Adventures in Computing: December 2008

The news and media industry is going through fundamental changes. This transformation is driven by the current economic downturn and the emergence of the web as the new platform for creating and publishing content. The decline in ad revenues has forced some media companies to cancel their print publications (e.g. PC Magazine and the Christian Science Monitor). Others such as Forbes Media are consolidating their online and editorial groups into a single entity.

What are the opportunities and challenges of the Semantic Web (sometimes referred to as Web 3.0) for the industry and how can these companies embrace and extend the new web of Linked Data?

Widgets and APIs

Media companies are looking for ways to gain a competitive advantage from their web offerings. In addition to Web 2.0 features like blogs and RSS feeds, major news organizations such as the New York Times (NYT) and the National Pubic Radio (NPR) are opening their content to external developers through APIs. These APIs allow developers to mash-up content in new ways limited only by their own imagination. The ultimate goal is to drive ad revenues by pushing content to places like social networking sites and blogs where readers “hang out” online. Another interesting example is the Times Widget (from the NYT) which allows readers to insert NYT content such as news headlines, stock quotes, and recipes on their personal web pages or blogs.

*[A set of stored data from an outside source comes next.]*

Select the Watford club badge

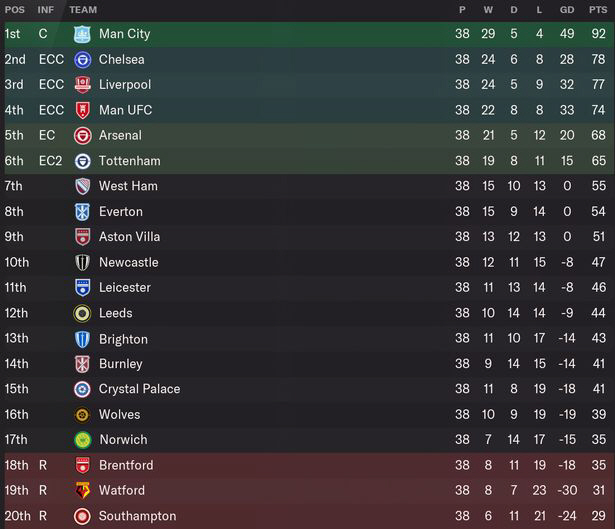[x=82, y=490]
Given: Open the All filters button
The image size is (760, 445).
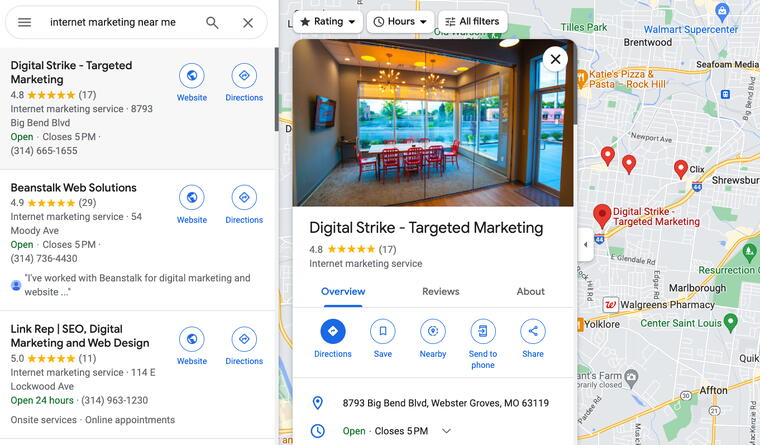Looking at the screenshot, I should [472, 21].
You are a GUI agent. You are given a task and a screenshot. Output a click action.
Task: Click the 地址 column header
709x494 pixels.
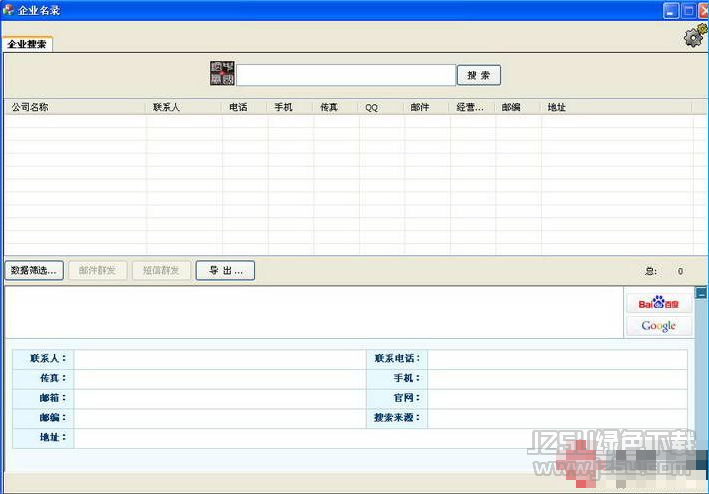click(x=615, y=107)
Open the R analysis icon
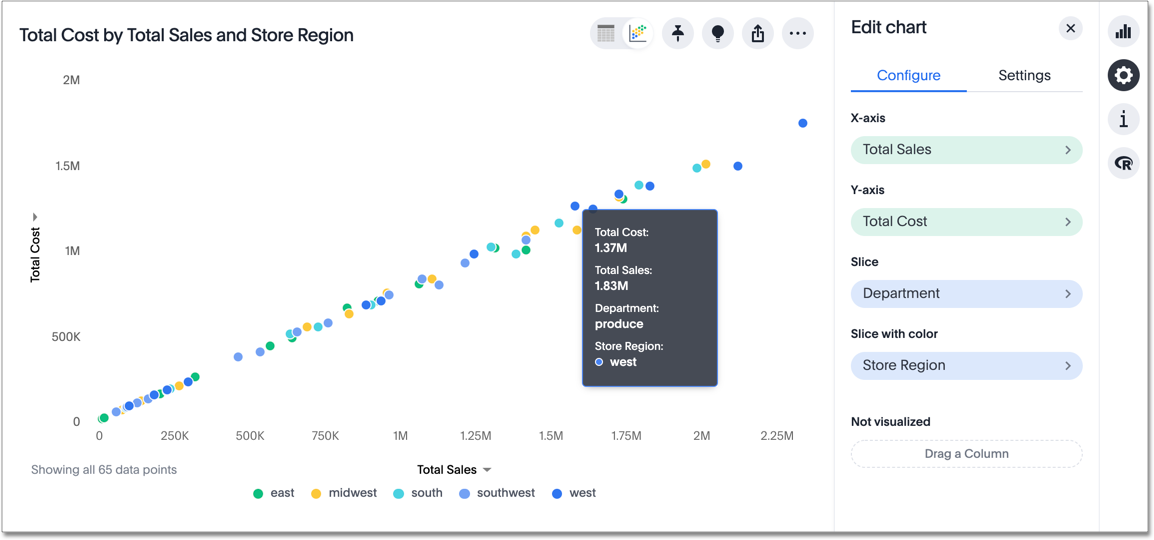The image size is (1154, 540). click(x=1124, y=163)
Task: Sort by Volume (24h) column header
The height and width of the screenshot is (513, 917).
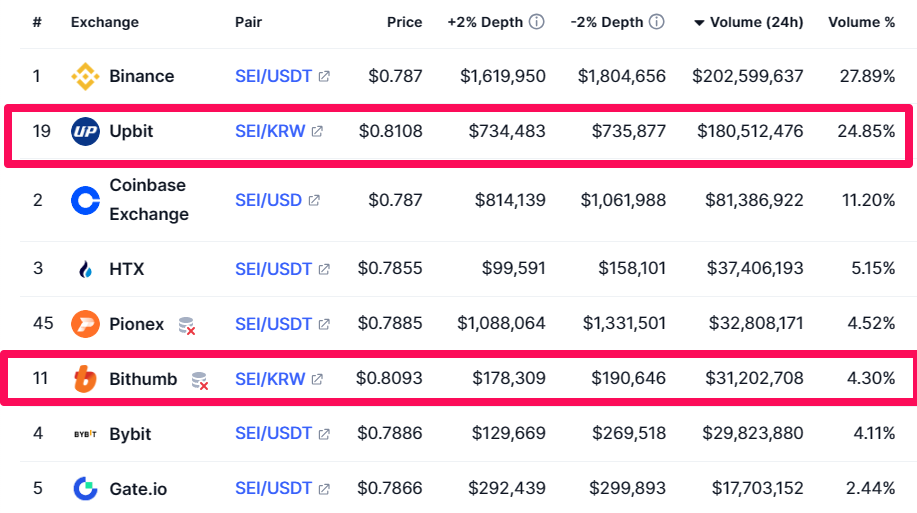Action: pos(754,22)
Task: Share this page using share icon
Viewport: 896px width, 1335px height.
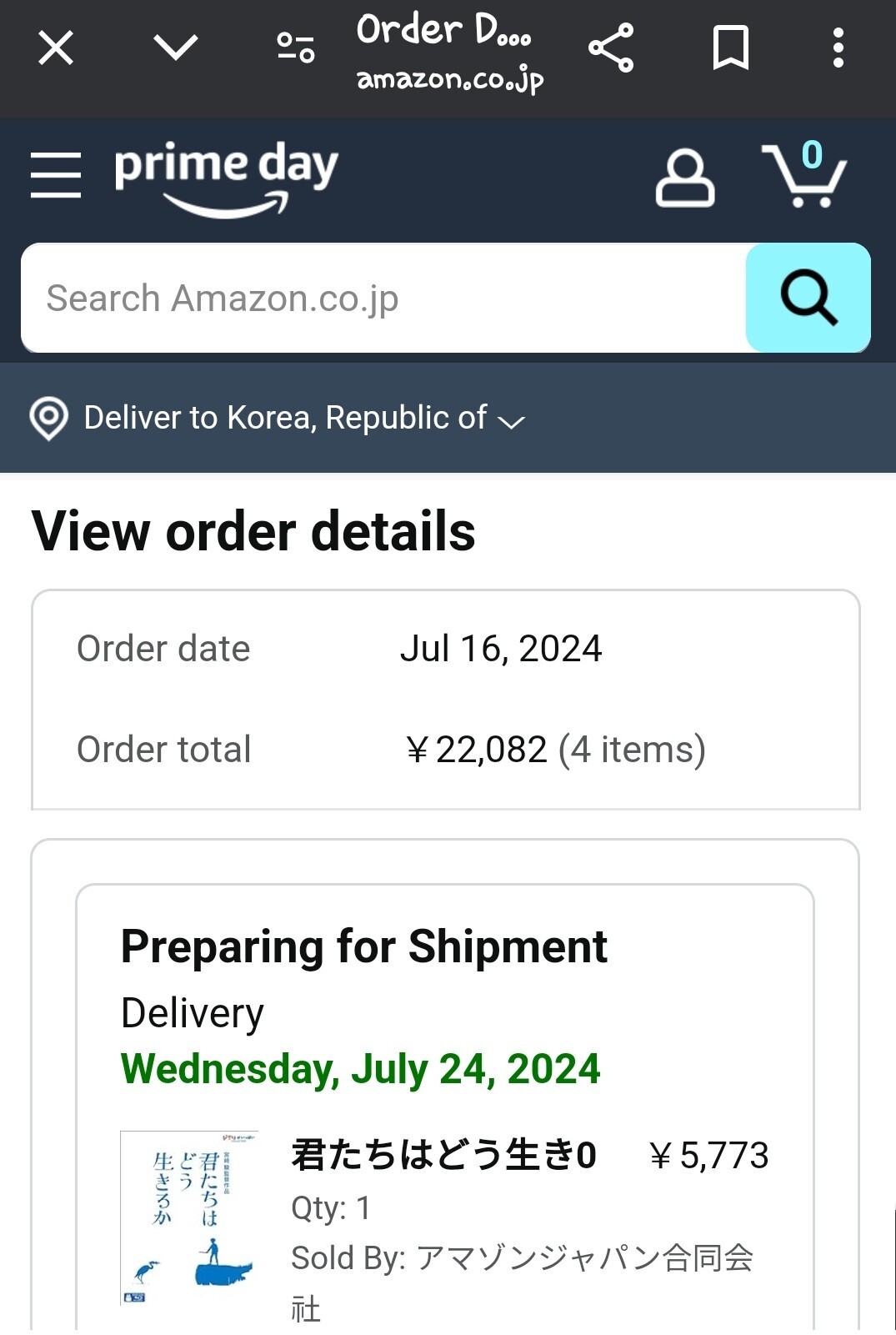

Beyond Web 2.0: the Semantic Web

Today's end users obtain information from a variety of sources such as online newspapers, blogs, Wikipedia, YouTube videos, Flickr photos, cartoons, animations, and social networking sites such as Facebook and Twitter. I personally get some of the news I read from the people I follow on Twitter (including political cartoons at http://twitter.com/dcagle). The challenge is to integrate all these sources of information into a seamless search and browsing experience for readers. Publishers are starting to realize the importance of this integration as illustrated by the recently unveiled "Times Extra" feature from the NYT.

The key to this integration is metadata and this is where Semantic Web technologies such as RDF, OWL, and SPARQL have an important role to play in presenting massive amounts of content to end users in a way that is compelling. Semantic search and browsing as well as inference capabilities can help publishers in their effort to attract and retain readers and boost ad revenues.

News and Media Industry Metadata Standards

Established in 1965, the International Press Telecommunications Council (IPTC) is a consortium of news agencies and publishers including the Associated Press, the NYT, Reuters, and the Dow Jones Company. The IPTC maintains and publishes a set of news exchange and metadata standards for media types such as text, photos, graphics, and streaming media like audio and video. This includes:

NITF which defines the content and structure of news articles
NewsML 1 for the packaging and exchange of multimedia news
NewsML-G2, the latest standard for the exchange of all kinds of media types
EventsML-G2 for news events
SportsML for sport data

These standards are all based on XML and use XML Schema Definitions (XSDs) to describe the structure and content of the media types. In addition, IPTC defines a taxonomy for news items called NewsCodes as well as a Photo Metadata Standard based on Adobe's XMP specification.

Another interesting standard in the news and media industry is the Publishing Requirements for Industry Standard Metadata (PRISM) specification. Also based on XML, PRISM is more applicable to magazines and journals and is compatible with RDF. There is a certain degree of overlap between PRISM and the IPTC news metadata standards. Media companies that have adopted these standards are well positioned to bridge the gap to the Semantic Web.

From XML/XSD to RDF/OWL

The W3C Semantic Web Activity and the Semantic Web community have been working on a number of specifications and tools to facilitate the transition to the Semantic Web. The W3C Gleaning Resource Descriptions from Dialects of Languages (GRDDL) specification defines a method for using XSLT to extract RDF statements from existing XML documents. For example, using GRDDL, a news organization would be able to generate RDF from content items marked up in NITF or NewsML.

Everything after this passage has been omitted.